SUARA PEMBACA

Jangan Biarkan ‘Mereka’ Tertawa

Waspada ‘Mereka’ Memecah Belah Umat

Patut dipertanyakan ada apa di balik seruan mengganti sebutan kafir. Konon kabarnya rekomendasi tersebut kental dengan aroma liberal. Tak tanggung-tanggung tudingan itu mencuat dari internal NU sendiri. Salah satunya dari KH Luthfi Bashori, Pengasuh Pesantren Ribath Al Murtadla Al Islami Singosari, Malang. Menurut Kiai Luthfi pencabutan label kafir bagi non muslim itu merupakan permainan orang-orang liberal yang ingin mengamandemen Alquran.

“Ini permainan kaum sekuler liberal yang ingin mengamandemen ayat-ayat Allah. Mereka masuk melalui NU dan merusak pemahaman orang Islam itu sendiri,” kata Kiai Luthfi. Lagi pula menurut beliau, sebutan muslim dan kafir sudah final. Antara muslim dan non muslim sejak dulu tidak ada masalah, tidak ada permusuhan dan perselisihan. (eramuslim, 1/3/2019).

Bila benar yang dikatakan, sudah tentu umat harus waspada. Bahaya laten menanti. Sebab sejak dulu paham liberalisme beserta jaringannya berupaya menggerus akidah Islam dari benak muslimin. Selain itu juga berpotensi memecah belah silah ukhuwah antara umat.

Begitu berbahayanya paham liberal ini sampai mantan Ketua Umum PBNU, Hasyim Muzadi (allahuyarham) mengimbau umat Islam untuk meninggalkan paham liberalisme. Paham liberal dianggap paham yang tidak sejalan dengan semangat Islam.

Bahkan disebutkan sebagai setengah kafir.

“Kalau di negara muslim dianggap setengah kafir. Kalau di negara Eropa dianggap kurang sempurna kafirnya,” katanya. (republika.co.id, 14/10/2014).

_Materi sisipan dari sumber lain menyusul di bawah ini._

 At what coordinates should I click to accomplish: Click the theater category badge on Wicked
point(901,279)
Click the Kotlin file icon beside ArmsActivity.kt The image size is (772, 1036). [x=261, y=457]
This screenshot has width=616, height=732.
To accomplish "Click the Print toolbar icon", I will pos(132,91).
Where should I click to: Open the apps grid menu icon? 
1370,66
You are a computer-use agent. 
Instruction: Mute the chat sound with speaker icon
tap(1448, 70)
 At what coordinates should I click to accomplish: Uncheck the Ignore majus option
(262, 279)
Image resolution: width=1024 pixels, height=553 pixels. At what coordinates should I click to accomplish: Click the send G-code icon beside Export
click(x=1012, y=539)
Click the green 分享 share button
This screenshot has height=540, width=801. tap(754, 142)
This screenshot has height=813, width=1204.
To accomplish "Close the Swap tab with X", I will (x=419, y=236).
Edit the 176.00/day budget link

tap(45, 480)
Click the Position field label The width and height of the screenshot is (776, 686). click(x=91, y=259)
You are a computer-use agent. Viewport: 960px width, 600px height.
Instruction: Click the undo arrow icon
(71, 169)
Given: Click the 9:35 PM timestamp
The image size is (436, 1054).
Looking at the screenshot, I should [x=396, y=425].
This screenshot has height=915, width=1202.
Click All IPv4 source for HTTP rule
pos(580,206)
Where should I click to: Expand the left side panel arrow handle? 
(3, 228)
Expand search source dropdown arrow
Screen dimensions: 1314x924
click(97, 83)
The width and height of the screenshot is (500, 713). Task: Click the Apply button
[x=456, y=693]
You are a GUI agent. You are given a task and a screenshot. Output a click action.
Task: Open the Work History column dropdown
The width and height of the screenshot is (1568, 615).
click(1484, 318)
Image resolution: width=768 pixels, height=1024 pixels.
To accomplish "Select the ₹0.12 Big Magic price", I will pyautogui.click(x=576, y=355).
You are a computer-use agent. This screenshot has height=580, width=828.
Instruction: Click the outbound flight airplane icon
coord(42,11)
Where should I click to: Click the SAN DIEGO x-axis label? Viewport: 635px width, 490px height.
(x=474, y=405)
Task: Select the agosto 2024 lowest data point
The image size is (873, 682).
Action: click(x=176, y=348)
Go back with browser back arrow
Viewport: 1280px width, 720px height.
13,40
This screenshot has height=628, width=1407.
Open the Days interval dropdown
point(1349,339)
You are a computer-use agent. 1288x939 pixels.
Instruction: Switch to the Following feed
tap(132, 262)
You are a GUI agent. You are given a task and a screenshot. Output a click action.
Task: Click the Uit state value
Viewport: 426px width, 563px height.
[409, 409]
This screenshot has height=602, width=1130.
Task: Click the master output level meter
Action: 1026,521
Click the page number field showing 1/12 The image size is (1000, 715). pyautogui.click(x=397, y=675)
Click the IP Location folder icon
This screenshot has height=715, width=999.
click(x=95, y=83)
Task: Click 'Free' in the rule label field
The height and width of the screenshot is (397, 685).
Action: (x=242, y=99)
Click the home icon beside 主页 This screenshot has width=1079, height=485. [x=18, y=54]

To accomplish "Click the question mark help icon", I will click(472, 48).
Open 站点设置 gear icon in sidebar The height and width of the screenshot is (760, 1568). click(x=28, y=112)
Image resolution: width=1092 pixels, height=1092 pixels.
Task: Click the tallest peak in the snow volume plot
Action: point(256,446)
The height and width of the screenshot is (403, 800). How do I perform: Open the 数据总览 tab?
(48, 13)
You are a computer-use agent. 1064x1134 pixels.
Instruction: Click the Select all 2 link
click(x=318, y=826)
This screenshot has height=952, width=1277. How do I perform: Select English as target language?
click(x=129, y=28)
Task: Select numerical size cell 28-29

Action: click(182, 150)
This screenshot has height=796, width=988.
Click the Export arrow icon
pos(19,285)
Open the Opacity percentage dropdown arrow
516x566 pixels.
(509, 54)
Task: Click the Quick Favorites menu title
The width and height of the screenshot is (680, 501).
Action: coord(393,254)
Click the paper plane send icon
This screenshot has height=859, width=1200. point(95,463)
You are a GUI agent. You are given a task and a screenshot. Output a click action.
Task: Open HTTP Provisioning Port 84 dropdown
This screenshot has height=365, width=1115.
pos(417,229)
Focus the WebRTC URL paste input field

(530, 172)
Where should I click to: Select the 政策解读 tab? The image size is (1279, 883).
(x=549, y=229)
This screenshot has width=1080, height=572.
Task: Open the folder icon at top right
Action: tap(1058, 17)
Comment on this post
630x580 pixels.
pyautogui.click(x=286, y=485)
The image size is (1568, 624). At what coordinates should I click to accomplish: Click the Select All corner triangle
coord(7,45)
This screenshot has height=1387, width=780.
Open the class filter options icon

Lebih jauh liberalisme sejatinya memang mencita-citakan suatu masyarakat yang bebas dan menolak adanya pembatasan, khususnya dari pemerintah dan agama (wikipedia).

Wajar jika paham ini menemukan habitatnya dalam sistem demokrasi. Tak lain karena keduanya sama-sama memuja kebebasan individu. Agama hanya dipandang sebagai dogma yang mengikat dan mengekang kreativitas, untuk itu harus dijauhkan. Bila pun diakui maka tak akan diizinkan ikut andil dalam mengatur urusan kehidupan. Miris. Sebab tak bisa dipungkiri itulah yang kita saksikan saat ini.

Dengan demikian hadirnya liberalisme sebagai pihak ketiga harus dielakkan. Jika tidak, bukan mustahil keyakinan umat terhadap Allah dan Rasul-Nya tereduksi perlahan. Kesatuan umat pun dalam ancaman. Sungguh ironi bila ‘mereka’ tertawa sedang umat masih saling berbantahan.